Gagasan inilah yang terasa sejalan dengan langkah Al Zaytun selama ini yaitu membangun peserta didik melalui kultur disiplin asrama, kerja produktif, penguasaan bahasa, karakter kepemimpinan, dan kesadaran hidup kolektif.

Dialog yang Menegaskan: Manajemen Hebat Butuh Keteladanan dan Strategi

Forum pelatihan tidak berhenti pada pemaparan materi. Dalam sesi dialog interaktif, muncul pertanyaan penting mengenai faktor apa lagi yang harus diperkuat dalam manajemen pendidikan selain sumber daya manusia.

Menjawab hal itu, Prof. Abdul Hadi Sirat menegaskan bahwa manajemen tidak cukup hanya memahami teori perencanaan, pengorganisasian, pelaksanaan, dan pengawasan. Yang jauh lebih penting adalah keteladanan pemimpin dan kemampuan strategi dalam mengelola organisasi.

“Seorang pengelola harus mampu memberi contoh teladan kepada anggota organisasinya. Manajemen juga membutuhkan strategi, yakni bagaimana seorang manajer mengelola seluruh sumber daya untuk mencapai efektivitas, efisiensi, dan excellent performance,” ujarnya.

Dalam konteks itu, ia melihat Al Zaytun memiliki kemampuan manajerial yang kuat, terbukti dari implementasi pendidikan berasrama yang berjalan sistematis, luas, dan produktif.

Dari Indramayu untuk Indonesia Modern

Pelatihan sesi ke-42 ini sesungguhnya menunjukkan satu hal:
Al Zaytun tidak sedang berjalan di tempat.

Ia sedang menyiapkan lompatan.

Di tengah banyak lembaga pendidikan yang masih berkutat pada persoalan administratif dan rutinitas akademik, Al Zaytun memilih menempuh jalan yang lebih berat: melakukan transformasi revolusioner pendidikan berasrama sebagai model penyiapan manusia Indonesia abad XXI.

Bukan hanya untuk hari ini.
Tetapi untuk 100 tahun kemerdekaan Republik Indonesia.

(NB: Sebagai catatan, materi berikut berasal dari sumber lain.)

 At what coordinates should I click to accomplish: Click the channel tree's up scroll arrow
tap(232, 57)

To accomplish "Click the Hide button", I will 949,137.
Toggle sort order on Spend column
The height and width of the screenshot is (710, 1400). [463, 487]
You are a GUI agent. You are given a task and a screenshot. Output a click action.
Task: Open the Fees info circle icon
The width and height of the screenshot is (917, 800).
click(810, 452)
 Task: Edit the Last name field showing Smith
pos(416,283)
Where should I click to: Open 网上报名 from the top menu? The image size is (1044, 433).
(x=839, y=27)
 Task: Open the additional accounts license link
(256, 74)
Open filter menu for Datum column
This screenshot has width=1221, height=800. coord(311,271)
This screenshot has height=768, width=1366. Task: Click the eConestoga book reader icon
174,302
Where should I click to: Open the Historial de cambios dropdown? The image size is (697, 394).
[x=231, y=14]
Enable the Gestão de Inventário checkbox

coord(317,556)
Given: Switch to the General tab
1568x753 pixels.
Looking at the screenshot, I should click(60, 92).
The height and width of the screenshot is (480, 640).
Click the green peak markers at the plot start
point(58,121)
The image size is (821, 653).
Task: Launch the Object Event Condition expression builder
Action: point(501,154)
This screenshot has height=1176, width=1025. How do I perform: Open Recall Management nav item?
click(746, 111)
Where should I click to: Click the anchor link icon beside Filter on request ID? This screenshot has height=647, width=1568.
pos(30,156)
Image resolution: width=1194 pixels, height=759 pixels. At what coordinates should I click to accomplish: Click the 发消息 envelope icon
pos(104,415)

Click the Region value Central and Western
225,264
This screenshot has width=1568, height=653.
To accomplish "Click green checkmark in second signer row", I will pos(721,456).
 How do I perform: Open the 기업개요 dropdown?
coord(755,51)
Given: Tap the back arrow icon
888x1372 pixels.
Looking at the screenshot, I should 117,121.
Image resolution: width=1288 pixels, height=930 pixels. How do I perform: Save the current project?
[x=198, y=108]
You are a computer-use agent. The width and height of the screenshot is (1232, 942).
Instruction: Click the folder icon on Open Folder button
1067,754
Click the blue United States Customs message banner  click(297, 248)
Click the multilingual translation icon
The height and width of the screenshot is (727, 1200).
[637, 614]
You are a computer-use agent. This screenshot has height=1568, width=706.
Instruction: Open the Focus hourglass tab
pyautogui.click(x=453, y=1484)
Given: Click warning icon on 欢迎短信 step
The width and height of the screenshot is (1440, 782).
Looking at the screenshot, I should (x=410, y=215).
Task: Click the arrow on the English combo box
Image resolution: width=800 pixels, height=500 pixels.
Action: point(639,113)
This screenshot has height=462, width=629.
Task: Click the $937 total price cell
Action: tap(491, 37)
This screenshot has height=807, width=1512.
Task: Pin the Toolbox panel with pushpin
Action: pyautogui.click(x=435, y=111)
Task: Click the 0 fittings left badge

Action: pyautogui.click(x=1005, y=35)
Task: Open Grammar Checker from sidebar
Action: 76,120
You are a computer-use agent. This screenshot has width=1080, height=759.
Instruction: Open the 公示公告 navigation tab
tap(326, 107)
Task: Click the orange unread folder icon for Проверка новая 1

Maka, ketika narasumber datang dari Timur Indonesia membawa gagasan penguatan human capital, dan ketika gagasan itu bertemu dengan sistem pendidikan berasrama yang telah dibangun puluhan tahun di Al Zaytun, sesungguhnya yang sedang dirajut adalah satu harapan besar:

bahwa Indonesia modern tidak lahir secara kebetulan,
melainkan dipersiapkan dengan sadar, disiplin, dan visioner dari ruang-ruang pendidikan seperti ini.

Dan pagi itu, dari sebuah ma’had di Indramayu, cahaya perubahan itu kembali dinyalakan.